The Chancellor, The MP and the Streisand Effect

By Simon Tolson on 15th Mar 2020
Let your Property » Owners Blog » The Chancellor, The MP and the Streisand Effect

In last month's budget & financial round up I highlighted the paragraph hidden in the small print where the chancellor said he would be examining the rules around council tax and business rate exemption for holiday homes.

At the time I wondered if for the second time in a few years our business was seeing a prime example of the Streisand effect and having spoken to other people in the industry I'm sure it is.

For those of you not familiar with the concept the Streisand effect is when an attempt to suppress or ban something ends up having the opposite effect by drawing attention to it.

It was coined in 2003 when when a small website was set up showing aerial photographs of the California coast with the intention of documenting coastal erosion.

Barbara Streisand's lawyers filed a lawsuit with the intention of getting them to remove a picture of her beachfront mansion.

Before the legal action the image had only been downloaded 8 times including twice by the Streisand legal team, within months millions of people had seen it.

In 2014 Sandbanks was involved in a classic example of the phenomenon when our MP raised the issue of party houses in Sandbanks disturbing residents with stag and hen parties playing loud music into the night and generally behaving badly.  To illustrate the problem Mr Syms relayed some lurid tales of butlers in the buff, blow up dolls and worse which of course was seized upon with glee by the tabloid press. ‘Millionaires enclave invaded by drunks, naked butlers and prostitutes’ screamed the Daily Mail and many other similar headlines followed.  Never mind that none of the houses in question were actually on Sandbanks or that we were talking about very isolated incidents it was a great story.

Stag and Hen parties are not our business but I know someone who does promote them in the Poole area and page views on their site went from an average of less than 50 a day to nearly 5,000 a day in the following week.  There are no formal records but I think we can safely assume that there were many more incidents in the following year!

Anyway back to the budget announcement where the Chancellor inserted a warning for holiday home owners:

‘Business rates treatment of self-catering and holiday let accommodation – There is concern that some owners of properties that are not genuine businesses may seek to reduce their tax liability by falsely declaring that the property is available for let. To ensure that second properties are subject to the appropriate tax, the government will consult on the criteria under which self-catering and holiday lets become chargeable to business rates rather than council tax.’

This is highlighting that the great benefit of paying no council tax or business rates can actually be achieved without really doing any holiday letting.  5 years ago I was finding that most owners joining us were not aware that they didn’t have to pay council tax but recently the message seems to have got through and most people have claimed their entitlement.
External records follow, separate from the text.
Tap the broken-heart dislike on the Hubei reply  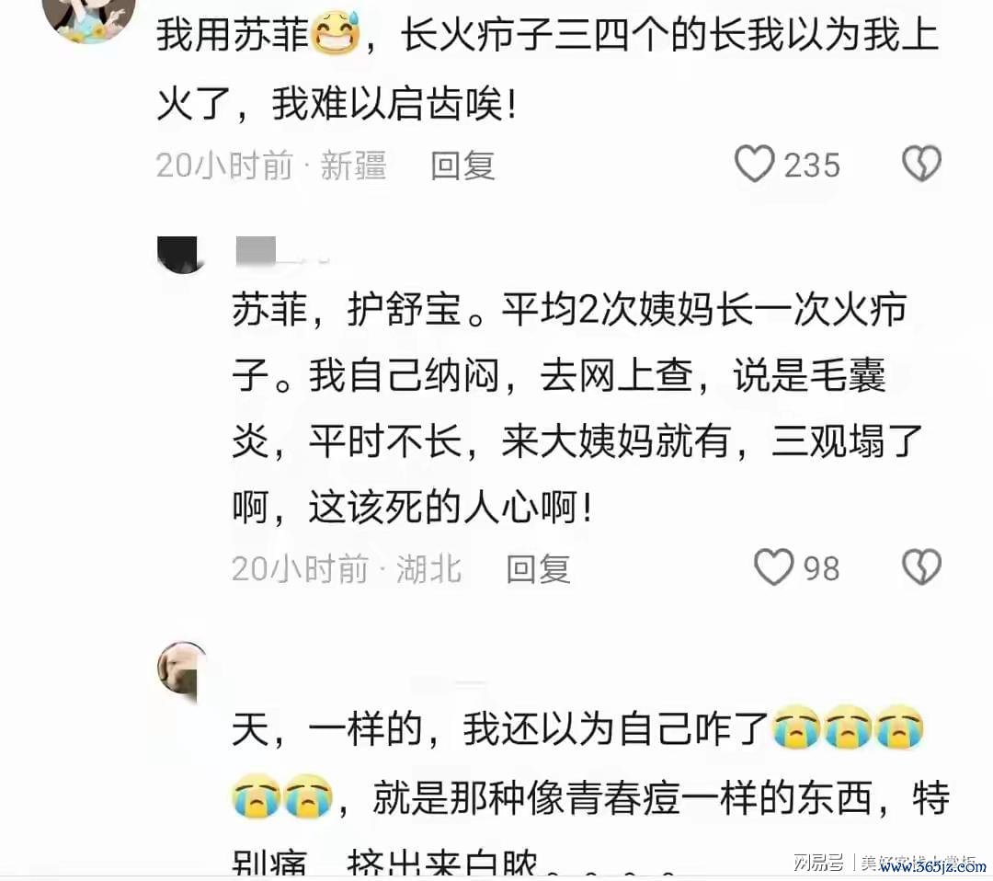(x=921, y=566)
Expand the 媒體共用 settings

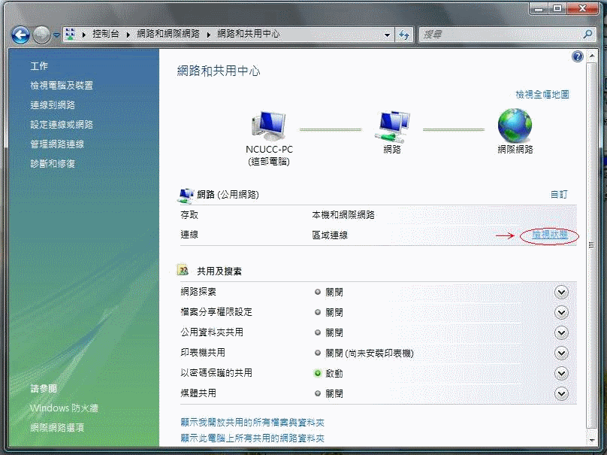[x=560, y=393]
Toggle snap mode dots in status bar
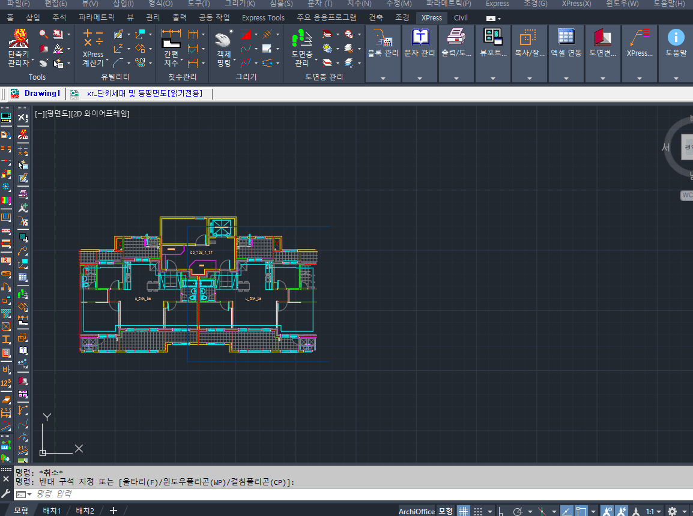 [479, 511]
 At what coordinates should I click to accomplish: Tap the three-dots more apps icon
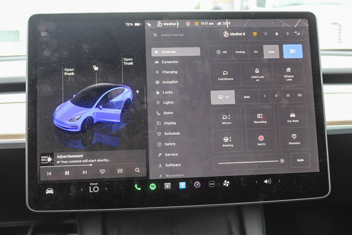point(211,184)
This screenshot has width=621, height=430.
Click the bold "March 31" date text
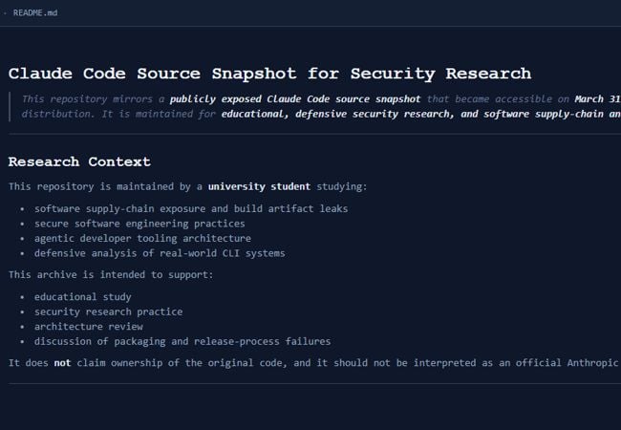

What I haven’t seen up until now is people who aren’t really holiday letting at all pretending to holiday let or more likely doing a very minimal amount just to qualify.  In order to get the considerable tax benefits of being a holiday let you have to pass a threshold of being available for 210 days and let for 105, in other words you have to be serious about it.  For some strange reason the rules to claim relief from council tax and business rates are much less onerous:

‘If your property is in England and available to let for 140 days or more per year, it will be rated as a self-catering property and valued for business rates.’

This clearly leaves the door wide open to abuse- you could make it available for 140 days at £2,000 a night, get no customers but still qualify for business rates and if it’s your only holiday property claim 100% relief.

Now like beggars driving BMWs or benefit claimants living in mansions I’m sure there are cases of people taking advantage of the rules but I’m sure they are very rare.  The Chancellor’s intervention, however, has highlighted the opportunity and with the government a little bit preoccupied at the moment I’m willing to bet that many more people will take advantage.